This is #6 in the Crossing the Threshold series.
The Church
How did the church come through this great rift? Unscathed? Did any of the Titanic survivors come through the sinking uninjured? Hardly! They bore the scars for the rest of their lives. Once again the church was divided, this time between Catholic and Protestant, a division which just seems to keep multiplying (think: Mainline, Fundamental, Evangelical, Pentecostal, Charismatic, Seeker etc.) There are volumes written by learned scholars on the impact of man’s reorientation from being one who worships a god to one who thinks he is a god. For our purposes we need to understand three major changes that occurred. There was a shift from the corporate to the individual, from the heart to the head, and from the objective to the subjective.
This great divide brought about a radical shift in allegiance from the corporate church to the individual. The Reformation led the way with Martin Luther’s “priesthood of all believers”. This was both a natural response against the abuses and corruption of the medieval church and a scriptural one. However, the ideas that glorified man coming out of the Renaissance and the movements that followed fed what was to be corrective in nature into something more far reaching. Very subtlety a reorientation was taking place that would lead people away from the corporate body to a more privatized and individualized faith. Not only did this affect their understanding of what it meant to be part of the Body of Christ, it also resulted in a diminishment of the Gospel.

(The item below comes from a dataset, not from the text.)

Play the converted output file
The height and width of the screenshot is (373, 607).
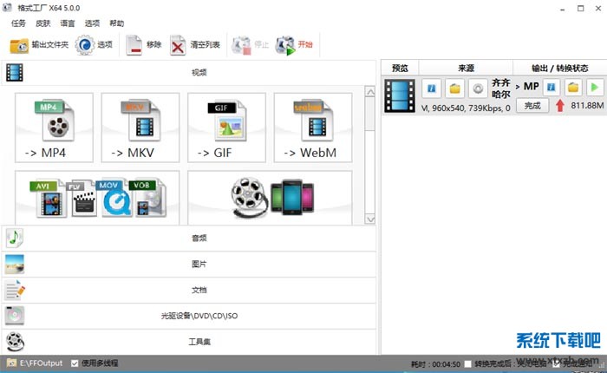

Today the Gospel is often presented as the means by which an individual gets “saved” so they can go to heaven when they die. It is rather like a glorified life insurance policy sold by energetic salesmen, and it is all about you. It is all about what happens when you die and where you go when you die and that Christ died for your sins. A gospel that emphasizes death more than life and sin more than godliness, Dallas Willard calls it a “gospel of sin management”. There may be elements of truth in such a gospel but the Gospel of Jesus Christ, the “good news” is about a whole lot more than you. As N.T. Wright says the good news was news about an event that actually happened, an event that changed time and eternity forever. The Resurrection from the dead of Israel’s Messiah Jesus of Nazareth meant that God’s project for renewing and restoring His entire creation was now going forth. The life of the age to come had now entered time and was being made available to all. The invitation was and still is you can be part of God’s new creation (2 Corinthians 5:17) by receiving Jesus the Christ (the King) and in so doing you become part of his corporate body the church. You enter a fellowship, a “royal priesthood” where sacrificial love replaces ego driven spirituality.
Not only did the great rift divide the church, it also divided human beings. In the 17th century the great head heart split occurred when Dr. William Harvey dissected a human body and held up the heart as a pumping machine. The mass of tissue, blood and muscle became part of the evolutionary process and design while the Biblical heart, the seat of wisdom and the wellspring of life (Proverbs 4:23) was lost. If the heart retained any mystique, it simply became the seat of emotion. The human mind, the storehouse of empirical knowledge and scientific fact now became preeminent.
This shift from heart to head infiltrated the church. Knowing God in the Biblical sense of intimacy (Adam knew Eve and she conceived) was replaced with knowing about God intellectually. This radical intellectualism led down a slippery slope to a modern day form of Gnosticism. Your spiritual life is now confined to your mind/spirit, which is “good”. Your physical body is only matter and is part of the fallen world; therefore what you do with is inconsequential. One day your spirit will leave it behind and you will depart this evil world for a disembodied existence in the heavenly realm. This is not orthodox Christian belief, but it is the mindset of many professing modern day Christians.
The third shift I have suggested is from the objective to the subjective, and it is more difficult to define. Perhaps an illustration will suffice. When the elderly Rose comes to the end of her story about her time on the Titanic in the James Cameron film, she says of her lover and savior.” Now you know there was a man named Jack Dawson and that he saved me in every way a person can be saved. I don’t even have a picture of him. He exists only in my memory.” Jack has gone from being an objective real person to being a subjective memory in Rose’s imagination. And so has Jesus to much of the world. The transition from the Middle Ages to the Modern World kept moving God out of this world. Like Jack slipping out of sight in the dark waters of the Atlantic, or a helium balloon floating away into the upper atmosphere, God was gradually being removed. He went from being a real presence here on earth, one that could be known through the sixth sense of the heart as the Comforter, Teacher, Advocate, Holy Spirit (which Jesus himself said was better than his actual physical presence …), to being by the 18th century a remote god out in heaven, one that got the whole thing going by an act of creation but really was not interested or involved, to the god of today, who now exists only in the mind of the believer.
Most people can “see” Jesus in his first coming walking the roads of first century Palestine or hanging on the cross. They may be able to picture his second coming by envisioning him coming in clouds of glory. But where is he today? Right now? Well for most people the answer sounds much like Rose’s “there really was a person Jesus Christ (they think it is his last name) but now he exists only in my mind. The objective, real, present God who created the universe has now been reduced to a subjective experience that exists only in our imagination. How tragic. How fatal!